Is the bid/ask gap widening?

David Goldsmith

All Powerful Moderator
Staff member

Loaded With Cash, Property Buyers Wait for Sellers to Crack
  • Property deals frozen, with pricing problems stalling market
  • Economic slowdown has investors expecting prices to drop
The world’s biggest real estate investors are sitting on piles of cash, preparing for once-in-a-lifetime opportunities created by the pandemic.

With economies around the world sputtering, commercial real estate prices are expected to come down. How much they’ll fall is the key question.

Sellers are currently willing to concede discounts of around 5%, while bidders are hoping for about 20% off pre-pandemic prices, said Charles Hewlett, managing director at Rclco Real Estate Advisors. That estimated gap, which is likely wider in specific cases, has put a freeze on deals.

“The mantra for anything that hasn’t gotten started is: delay, defer and, in many cases, renegotiate,” Hewlett said. “If I’m going to have vintage May 2020 on my books, I want to be able to demonstrate to my investors that I got an exceptionally good deal.”
Dry Powder
Private equity firms across the globe hold an estimated $328 billion in dry powder for real estate deployment, according to the data firm Preqin Ltd. Prior to the crisis, asset prices had been pushed up as investors chased yield in riskier corners of the property market. Now, Blackstone Group Inc. and Brookfield Asset Management Inc., the largest real estate investing companies, are expected to hunt for bargains among the fallout from the pandemic.
Ready for Action
Private equity firms hold $328 billion for potential real estate deals

For now, social distancing rules and a virtual travel halt have stalled transactions and led to speculation that prices will drop in coming months.

“The physical restrictions taking place are mostly preventing new deals from happening,” Tom Leahy, a London-based senior director at Real Capital Analytics Inc. said. “Far fewer active buyers, far fewer deals, an increase of deals falling out of contract -- those are the preludes to seeing prices fall when the market does come back.”

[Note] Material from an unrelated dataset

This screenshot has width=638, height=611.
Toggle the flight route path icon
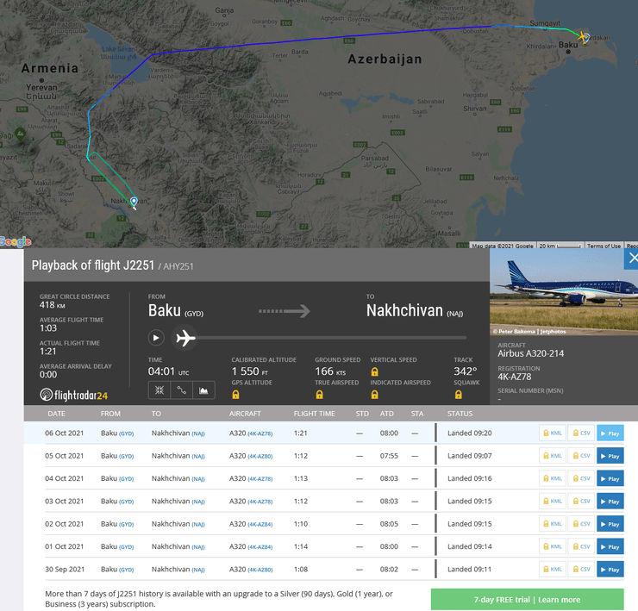182,390
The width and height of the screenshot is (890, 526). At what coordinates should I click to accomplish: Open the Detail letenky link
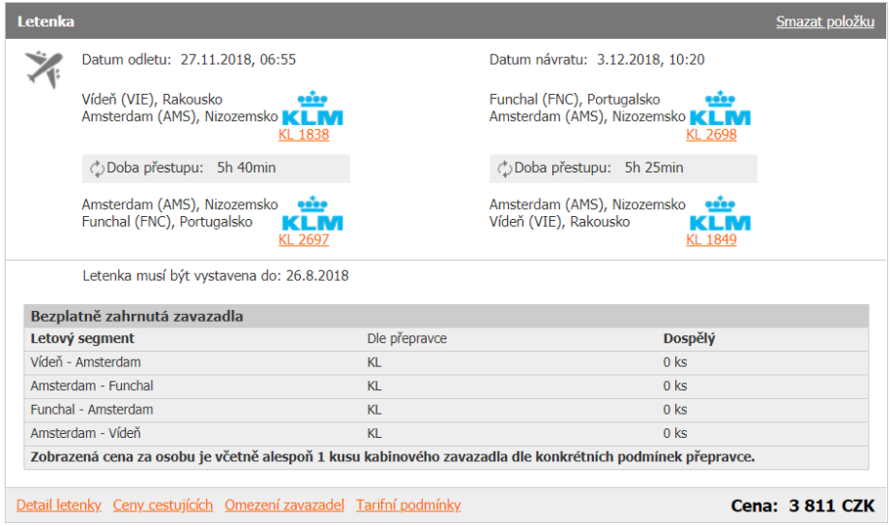point(59,505)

The volume of deals in Europe plunged 65% in April from a year earlier, according to Leahy. U.S. and Asian markets faced similar drops.
Asia, where the pandemic began, is likely to recover faster than Europe or America, as Taiwan, South Korea, Japan and parts of China reopen for business, according to Richard Barkham, chief economist for CBRE Group Inc. Transactions in the Americas will fall an estimated 35% this year, compared with a roughly 25% decline in the Asia-Pacific region, he said.
Leasing already has resumed in Australia, New Zealand and Hong Kong, where the outbreak has come under more control, according to John Saunders, head of Asia-Pacific real estate for BlackRock Inc. But buyers aren’t ready, even as sellers begin offering distressed retail and hotel properties and high-priced industrial real estate, he said.
“People are finding it very hard to price right now, given how much uncertainty there is in the market,” Saunders said.
Takes Time
Still, New York-based Blackstone, which had $538 billion in assets under management at the end of March, is “starting to see some rescue situations,” President Jonathan Gray said during an earnings call last month. He added that “distress takes time to play out.”
Brookfield, meanwhile, has $60 billion “ready to be deployed globally as opportunities arise,” Chief Executive Officer Bruce Flatt said last week.
“In reflecting on what really matters to our business, it is liquidity, liquidity and liquidity, in that order,” he wrote in a letter to shareholders.
 

villager

Member
For the deals that are happening right now, commission rebates are bridging that remaining gap. Traditional brokers giving back as much as half of their commission to sellers.